| EXERCISE DETAILS |
Output every line of the data from the one containing "chevron separator icon" down to the one containing "pyautogui.click(x=34, y=516)", both included, as a JSON list of strings with one string per line and blank lines omitted.

| DATA PROVIDED |

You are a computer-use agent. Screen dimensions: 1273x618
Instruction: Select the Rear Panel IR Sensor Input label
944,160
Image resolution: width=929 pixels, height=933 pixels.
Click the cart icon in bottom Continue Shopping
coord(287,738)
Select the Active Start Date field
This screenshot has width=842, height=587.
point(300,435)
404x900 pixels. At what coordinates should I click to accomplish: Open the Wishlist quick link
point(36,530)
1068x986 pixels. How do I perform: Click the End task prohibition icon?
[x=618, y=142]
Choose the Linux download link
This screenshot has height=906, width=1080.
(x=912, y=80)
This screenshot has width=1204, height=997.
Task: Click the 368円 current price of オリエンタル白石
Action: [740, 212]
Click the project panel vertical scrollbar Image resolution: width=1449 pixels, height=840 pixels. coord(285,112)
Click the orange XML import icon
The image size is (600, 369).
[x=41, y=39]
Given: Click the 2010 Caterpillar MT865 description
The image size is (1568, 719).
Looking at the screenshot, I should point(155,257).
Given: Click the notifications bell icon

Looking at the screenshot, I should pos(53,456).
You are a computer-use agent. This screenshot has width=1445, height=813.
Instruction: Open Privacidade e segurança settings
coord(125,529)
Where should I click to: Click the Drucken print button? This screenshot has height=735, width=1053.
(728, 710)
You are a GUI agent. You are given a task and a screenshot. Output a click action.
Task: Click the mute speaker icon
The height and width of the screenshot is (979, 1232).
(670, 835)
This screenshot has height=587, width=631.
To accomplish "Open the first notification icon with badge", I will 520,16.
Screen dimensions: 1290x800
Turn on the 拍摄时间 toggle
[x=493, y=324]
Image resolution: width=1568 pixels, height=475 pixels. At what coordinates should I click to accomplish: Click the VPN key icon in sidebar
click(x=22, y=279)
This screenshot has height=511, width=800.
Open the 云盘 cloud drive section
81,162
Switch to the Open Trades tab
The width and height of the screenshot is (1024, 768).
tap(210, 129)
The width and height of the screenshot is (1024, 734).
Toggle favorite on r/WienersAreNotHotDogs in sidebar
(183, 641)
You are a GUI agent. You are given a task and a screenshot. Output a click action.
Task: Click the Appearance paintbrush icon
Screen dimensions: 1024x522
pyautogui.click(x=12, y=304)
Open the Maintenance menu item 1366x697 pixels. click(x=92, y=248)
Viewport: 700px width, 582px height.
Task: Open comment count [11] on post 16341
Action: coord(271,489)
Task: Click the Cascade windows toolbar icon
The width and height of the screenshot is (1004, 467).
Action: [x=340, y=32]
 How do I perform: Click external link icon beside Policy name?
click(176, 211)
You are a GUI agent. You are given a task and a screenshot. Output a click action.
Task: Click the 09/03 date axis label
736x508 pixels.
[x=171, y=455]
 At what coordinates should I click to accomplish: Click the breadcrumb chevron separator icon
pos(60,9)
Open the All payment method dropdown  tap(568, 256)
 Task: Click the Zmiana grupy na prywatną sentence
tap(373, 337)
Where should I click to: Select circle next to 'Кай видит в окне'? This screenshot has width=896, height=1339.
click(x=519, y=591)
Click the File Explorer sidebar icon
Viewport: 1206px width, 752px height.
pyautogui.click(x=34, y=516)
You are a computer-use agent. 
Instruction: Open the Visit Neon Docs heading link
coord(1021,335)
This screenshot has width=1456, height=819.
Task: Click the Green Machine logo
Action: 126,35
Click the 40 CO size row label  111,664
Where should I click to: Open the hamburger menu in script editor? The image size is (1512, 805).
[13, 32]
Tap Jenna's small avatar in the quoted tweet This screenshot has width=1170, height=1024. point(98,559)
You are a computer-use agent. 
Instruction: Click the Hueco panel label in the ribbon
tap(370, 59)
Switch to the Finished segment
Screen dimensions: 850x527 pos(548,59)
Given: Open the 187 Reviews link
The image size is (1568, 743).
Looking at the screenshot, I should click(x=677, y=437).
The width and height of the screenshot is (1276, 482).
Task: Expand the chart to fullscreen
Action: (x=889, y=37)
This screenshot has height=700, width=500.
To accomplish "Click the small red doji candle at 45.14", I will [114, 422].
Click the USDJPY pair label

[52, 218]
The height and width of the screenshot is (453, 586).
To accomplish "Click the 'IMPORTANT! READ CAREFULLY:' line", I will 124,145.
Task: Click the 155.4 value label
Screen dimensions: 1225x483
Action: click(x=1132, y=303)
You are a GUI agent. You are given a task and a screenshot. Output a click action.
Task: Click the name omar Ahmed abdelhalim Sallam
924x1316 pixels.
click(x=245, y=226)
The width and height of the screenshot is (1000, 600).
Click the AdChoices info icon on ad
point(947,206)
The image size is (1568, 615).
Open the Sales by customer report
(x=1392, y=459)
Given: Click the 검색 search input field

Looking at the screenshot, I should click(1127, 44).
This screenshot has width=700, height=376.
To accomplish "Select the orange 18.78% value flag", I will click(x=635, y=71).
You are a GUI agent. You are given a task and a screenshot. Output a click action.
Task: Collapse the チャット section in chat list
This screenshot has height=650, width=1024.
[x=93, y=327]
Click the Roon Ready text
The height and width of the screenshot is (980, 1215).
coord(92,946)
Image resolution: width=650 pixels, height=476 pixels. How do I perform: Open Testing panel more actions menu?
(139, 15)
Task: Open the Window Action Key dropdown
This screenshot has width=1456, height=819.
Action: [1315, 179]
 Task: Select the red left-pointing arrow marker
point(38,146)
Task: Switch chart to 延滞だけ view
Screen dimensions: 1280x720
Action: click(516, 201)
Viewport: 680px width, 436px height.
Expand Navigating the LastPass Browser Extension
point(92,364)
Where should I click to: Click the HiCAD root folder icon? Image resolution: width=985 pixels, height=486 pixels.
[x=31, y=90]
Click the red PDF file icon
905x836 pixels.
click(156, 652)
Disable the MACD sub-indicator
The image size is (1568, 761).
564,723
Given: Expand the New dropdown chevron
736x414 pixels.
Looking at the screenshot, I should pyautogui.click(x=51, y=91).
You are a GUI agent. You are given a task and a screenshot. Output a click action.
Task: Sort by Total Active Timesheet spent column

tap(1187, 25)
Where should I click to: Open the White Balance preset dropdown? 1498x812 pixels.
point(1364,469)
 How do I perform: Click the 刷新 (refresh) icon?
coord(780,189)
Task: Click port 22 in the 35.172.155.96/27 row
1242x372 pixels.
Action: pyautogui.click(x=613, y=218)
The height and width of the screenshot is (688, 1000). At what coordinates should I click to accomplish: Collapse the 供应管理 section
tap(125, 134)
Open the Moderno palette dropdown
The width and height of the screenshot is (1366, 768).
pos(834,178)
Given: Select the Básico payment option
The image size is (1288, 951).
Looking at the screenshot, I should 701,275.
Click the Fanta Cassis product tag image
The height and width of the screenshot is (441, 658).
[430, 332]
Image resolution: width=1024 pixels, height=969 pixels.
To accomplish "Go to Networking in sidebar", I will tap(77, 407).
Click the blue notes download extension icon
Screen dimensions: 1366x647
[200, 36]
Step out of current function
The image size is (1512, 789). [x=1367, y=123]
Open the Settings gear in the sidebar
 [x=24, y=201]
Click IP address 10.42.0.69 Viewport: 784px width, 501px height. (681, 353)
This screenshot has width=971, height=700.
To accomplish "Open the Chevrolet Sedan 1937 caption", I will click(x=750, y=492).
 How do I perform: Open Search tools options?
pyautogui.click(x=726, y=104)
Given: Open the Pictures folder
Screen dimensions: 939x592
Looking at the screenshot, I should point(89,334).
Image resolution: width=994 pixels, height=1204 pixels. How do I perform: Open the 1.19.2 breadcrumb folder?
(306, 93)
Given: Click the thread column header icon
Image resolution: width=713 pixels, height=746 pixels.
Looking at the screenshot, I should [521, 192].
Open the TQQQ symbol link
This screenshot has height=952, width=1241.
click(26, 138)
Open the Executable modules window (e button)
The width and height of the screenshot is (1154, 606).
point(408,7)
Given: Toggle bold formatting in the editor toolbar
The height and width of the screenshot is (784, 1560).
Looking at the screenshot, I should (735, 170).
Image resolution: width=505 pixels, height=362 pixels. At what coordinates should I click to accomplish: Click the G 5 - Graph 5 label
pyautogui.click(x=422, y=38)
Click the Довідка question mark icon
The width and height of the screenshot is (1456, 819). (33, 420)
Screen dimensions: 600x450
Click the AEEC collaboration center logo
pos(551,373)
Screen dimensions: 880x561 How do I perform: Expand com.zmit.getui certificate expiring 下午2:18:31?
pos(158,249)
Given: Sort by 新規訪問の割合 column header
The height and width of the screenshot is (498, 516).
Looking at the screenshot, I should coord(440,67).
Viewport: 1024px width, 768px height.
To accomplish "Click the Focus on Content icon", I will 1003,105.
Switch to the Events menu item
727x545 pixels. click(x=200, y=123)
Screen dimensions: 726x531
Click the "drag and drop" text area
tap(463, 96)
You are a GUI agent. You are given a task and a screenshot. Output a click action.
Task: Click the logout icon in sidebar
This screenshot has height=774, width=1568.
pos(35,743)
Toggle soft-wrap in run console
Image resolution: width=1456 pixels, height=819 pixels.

| ANSWER TO THIS PROBLEM |
[
  " At what coordinates should I click to accomplish: Click the breadcrumb chevron separator icon",
  "pos(60,9)",
  "Open the All payment method dropdown  tap(568, 256)",
  " Task: Click the Zmiana grupy na prywatną sentence",
  "tap(373, 337)",
  "Where should I click to: Select circle next to 'Кай видит в окне'? This screenshot has width=896, height=1339.",
  "click(x=519, y=591)",
  "Click the File Explorer sidebar icon",
  "Viewport: 1206px width, 752px height.",
  "pyautogui.click(x=34, y=516)"
]